- **What this task involves**: Output the lines of the records from the one containing "The height and width of the screenshot is (435, 868)." through the last, both ends included. Leave pictures out.

Screenshot grounding data:
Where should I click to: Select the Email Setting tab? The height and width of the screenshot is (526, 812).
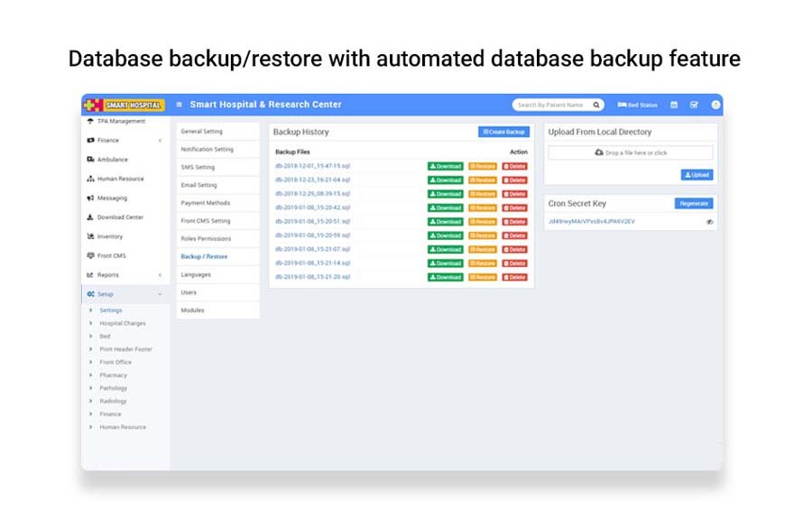[198, 185]
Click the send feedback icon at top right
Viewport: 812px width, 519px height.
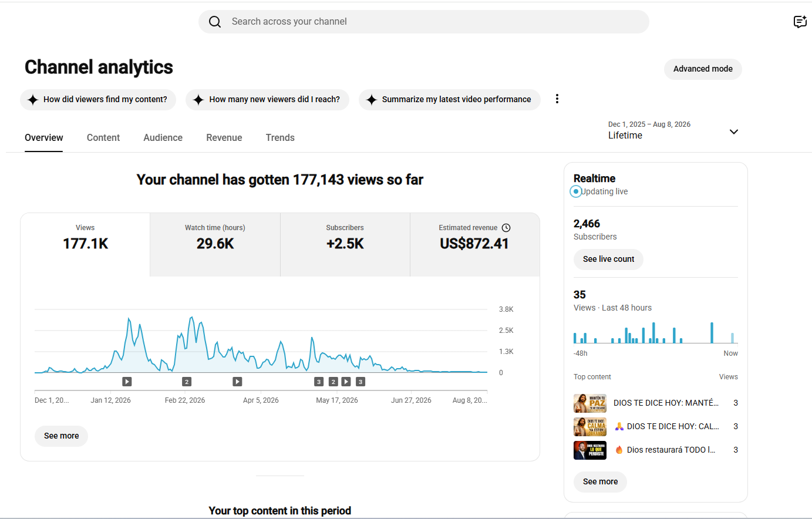click(800, 22)

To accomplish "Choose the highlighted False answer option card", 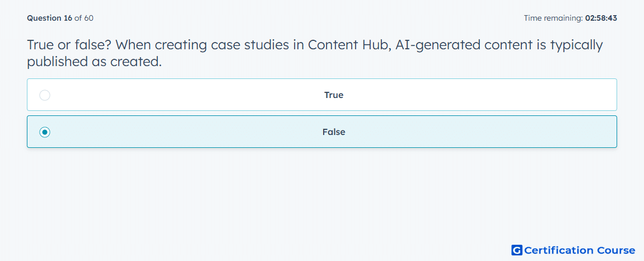I will coord(322,132).
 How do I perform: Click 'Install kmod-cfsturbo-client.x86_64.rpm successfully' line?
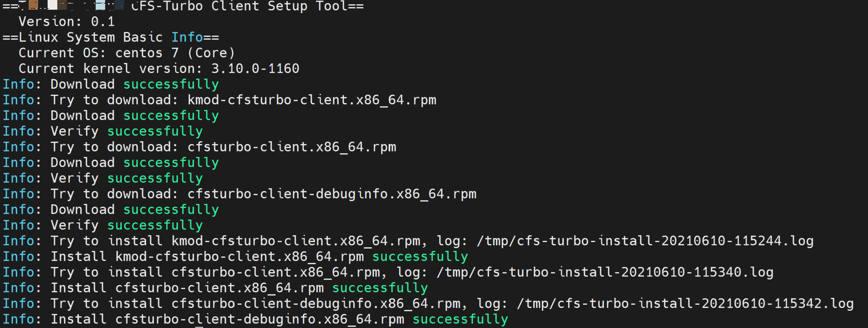[235, 257]

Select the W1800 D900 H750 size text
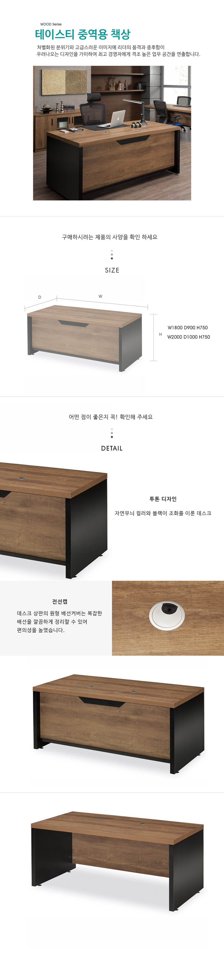(x=188, y=328)
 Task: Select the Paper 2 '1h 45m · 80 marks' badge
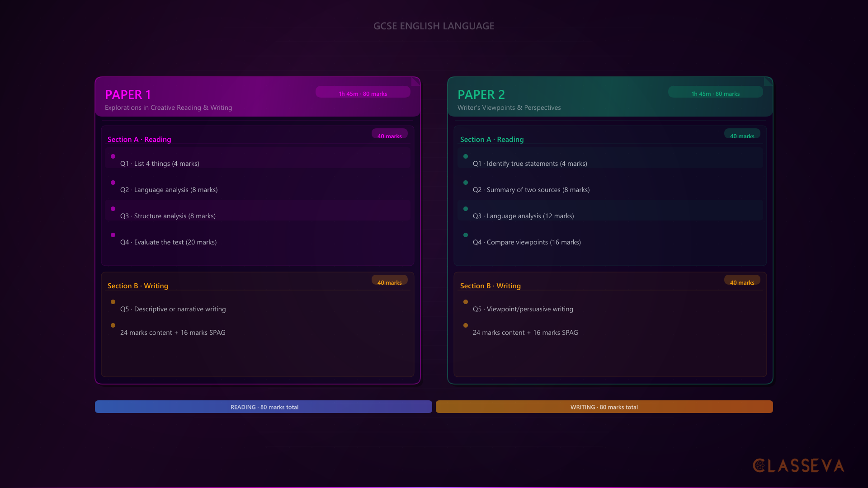tap(716, 92)
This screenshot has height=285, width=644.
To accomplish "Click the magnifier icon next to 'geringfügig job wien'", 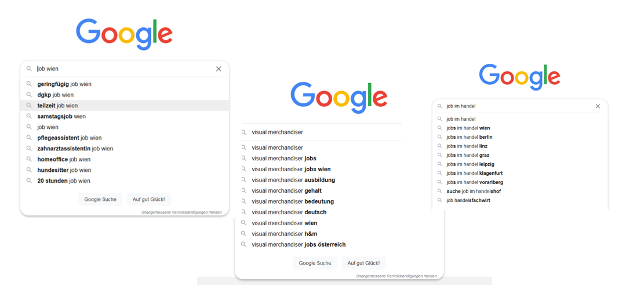I will coord(29,84).
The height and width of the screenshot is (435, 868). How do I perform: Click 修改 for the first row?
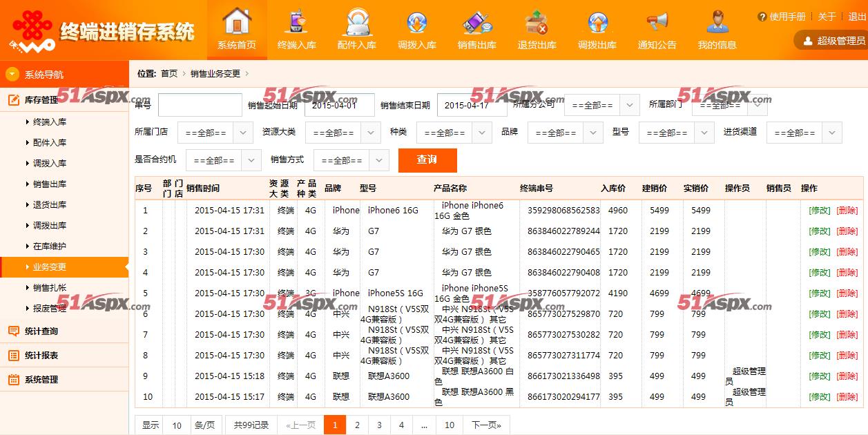point(820,211)
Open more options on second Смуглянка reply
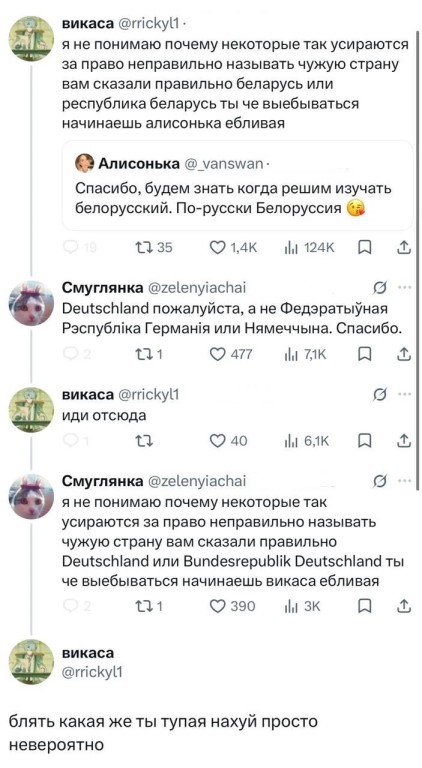The image size is (422, 768). [x=404, y=481]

- **Task solution**:
The height and width of the screenshot is (435, 868). How do I perform: Click 修改 for the first row?
point(820,211)
Open more options on second Смуглянка reply
The image size is (422, 768). [x=404, y=481]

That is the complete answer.